А дед Филипп продолжал:
— Я рисовал и фотографировал, дорисовывал и менял, и я нашел научный способ определения целого по части. Трудность в том, что одной картине не хватает выразительности в чертах людей, у другой не то освещение, третья слаба в рисунке. Формулы надо было изготовить для всех возможных случаев. Легче всего получалось с портретами… Знаешь, я назвал это наукой последнего мазка.
— Разве такая наука возможна, Филипп? — Василий Васильевич схватил старого друга за плечо. — Ты просто великий художник, и это, наконец, вышло на свет.
— Нет, Василий. Я-то знаю. Не вдохновлялся ведь и даже не пробовал в уме тысячи вариантов. Просто считал. Все, что я сделал здесь, в галерее, вычислено. Карандаш и логарифмическая линейка решали, что будет делать кисть.
— Не верю!
— Но это так. И ты сам увидишь, я научу своему методу других…

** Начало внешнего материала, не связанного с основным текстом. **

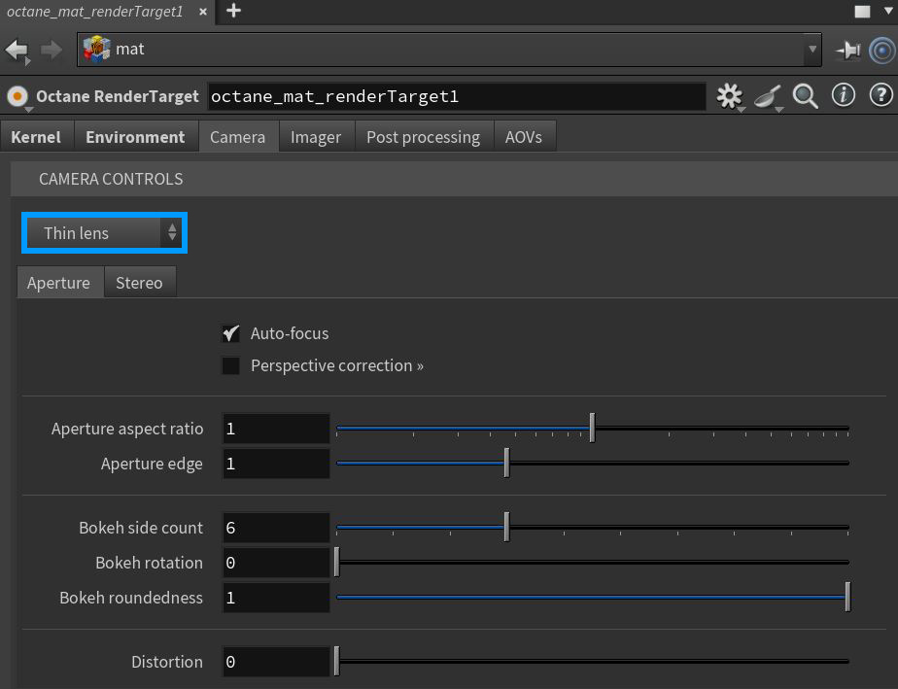This screenshot has width=898, height=689.
Task: Open the gear parameter settings menu
Action: pos(728,95)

— У тебя же, сам сказал, наука последнего мазка. Откуда возьмутся первые? Чтобы сделать рагу из зайца, нужна хотя бы кошка.
— Кошек сколько угодно. Художников, освоивших технику своего дела и бессильных шагнуть дальше.
— И ты вдохнешь в них искру божию?
— В них — нет. Но они вдохнут эту искру в свои картины. Сальери больше не будет завидовать Моцарту. Он сам станет Моцартом.
— Черт! Ты так уверен, будто и вправду… Ладно. Соглашусь на секунду. Но кому нужны гениальные картины, если их миллионы? Илюша, — шеф повернулся ко мне, — наше близкое знакомство началось ведь с разговора именно на эту тему. Кому нужны миллионы гениальных картин?
Василий Васильевич просил о поддержке. Но я сейчас мог думать только о том, что если дед Филипп прав, значит… Господи, значит я тоже могу стать настоящим художником. Конечно, без малейшей надежды на славу — слишком много нас будет. Ну и пусть. Зато я буду рисовать, писать маслом, останавливать мгновенье, бросать на полотно целый мир… И я ответил:
— Художникам нужны! Людям, которые хотят быть ими и не могут. И людям, которые увидят эти картины — тоже.
— Но ведь такая наука невозможна! — в отчаянии произнес шеф.
— А если?.. — ответил я.
— Это было бы убийственно для искусства.
— Разве искусство можно убить? — тихо спросил Прокофьев.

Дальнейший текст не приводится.